Ofsted’s Chief Inspector recently described reading as the linchpin of a good education. “Children who can read learn through their own reading. If they can’t read, they can’t grasp other subjects properly. And reading empowers children, giving them independence to discover what most interests them. So, when you make a reader, you give them the world. Investing time early on, whether it’s reading aloud, singing, reciting nursery rhymes or just talking to children as much as possible is so important and makes a real difference. Stories, songs and rhymes spark emotions; they stimulate imaginations and they broaden minds. Helping children to enjoy and join in with them gives them a language for life.”


When children hear more words, it helps to improve their understanding of language, and increases the number and variety of words that they can understand and use. It is never too early to start reading to children, even when they are just babies. Simply talking with babies helps their brains develop and can help children do better at school when they're older.

It sounds simple, but children need to learn what books are and how to use them – turning pages, starting at the front, holding it the right way up, and that the words mean something are all part of “reading” and are simple to show a child just by sharing a book.


Reading books helps a child to develop their imagination, creativity, and empathy with others, as well as encouraging a thirst for knowledge and improving concentration. It’s also a great way to introduce a range of topics and information which children might otherwise not easily absorb, such as how the body works, what are germs, different cultures and countries.



What to do?

Babies don’t need to understand all the words, they just love to listen to your voice, look at the pictures and hold the books. Cuddling up close to look at a book together will help build strong relationships and everyone in the family can join in. Reading picture books presents your baby with a variety of shapes, letters and colours that they will begin to recognize as the months go on.


Reading is something that can be done anywhere, not just at bedtime, if the end of the day is just too busy and tiring – what about in the car, at bedtime, even in the bath! Making reading a part of your regular family routine will teach your child that reading is something to be enjoyed, not a chore that needs to be done for school. That attitude will foster a love of reading that will take them through school and into adulthood.

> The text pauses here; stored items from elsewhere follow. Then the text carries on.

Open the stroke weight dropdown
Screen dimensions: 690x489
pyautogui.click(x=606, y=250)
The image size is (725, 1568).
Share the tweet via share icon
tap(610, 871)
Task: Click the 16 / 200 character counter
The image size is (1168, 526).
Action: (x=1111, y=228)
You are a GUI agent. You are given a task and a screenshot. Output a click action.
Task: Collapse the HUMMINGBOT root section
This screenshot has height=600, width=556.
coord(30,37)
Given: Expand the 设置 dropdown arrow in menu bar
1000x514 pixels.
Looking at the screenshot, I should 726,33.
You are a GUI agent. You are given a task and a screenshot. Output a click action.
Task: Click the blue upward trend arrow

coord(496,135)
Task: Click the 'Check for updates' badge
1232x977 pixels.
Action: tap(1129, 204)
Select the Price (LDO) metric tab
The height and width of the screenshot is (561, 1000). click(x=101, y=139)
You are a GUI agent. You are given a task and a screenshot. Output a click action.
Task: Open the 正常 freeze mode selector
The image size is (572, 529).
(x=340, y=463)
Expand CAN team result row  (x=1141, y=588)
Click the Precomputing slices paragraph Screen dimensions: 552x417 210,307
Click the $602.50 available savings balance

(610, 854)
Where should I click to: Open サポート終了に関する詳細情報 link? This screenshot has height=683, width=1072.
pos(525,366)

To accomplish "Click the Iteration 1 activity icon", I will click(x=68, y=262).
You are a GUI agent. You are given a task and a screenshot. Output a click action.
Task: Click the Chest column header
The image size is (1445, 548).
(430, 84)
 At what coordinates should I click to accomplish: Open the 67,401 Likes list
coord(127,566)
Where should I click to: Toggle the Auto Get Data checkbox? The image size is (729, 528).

A simple and free way to introduce books and reading to your child is to visit your local library - the library is a great place to choose books together, get advice about good books to read, join in groups and events like Story Tots, and did you know you can get a library card as soon as a child is born? It’s also important to have books in the home and make them a part of a child’s life – perhaps ask family and friends to mark each birthday with the gift of a book.



At Overton Preschool Playgroup the children listen to stories every day as part of carpet time and books are always available for children to look at and have read to them. Through our book reviews we aim to give readers of the Test Magazine some different ideas of ways to engage children in books, and confidence to make books special for the children in your lives.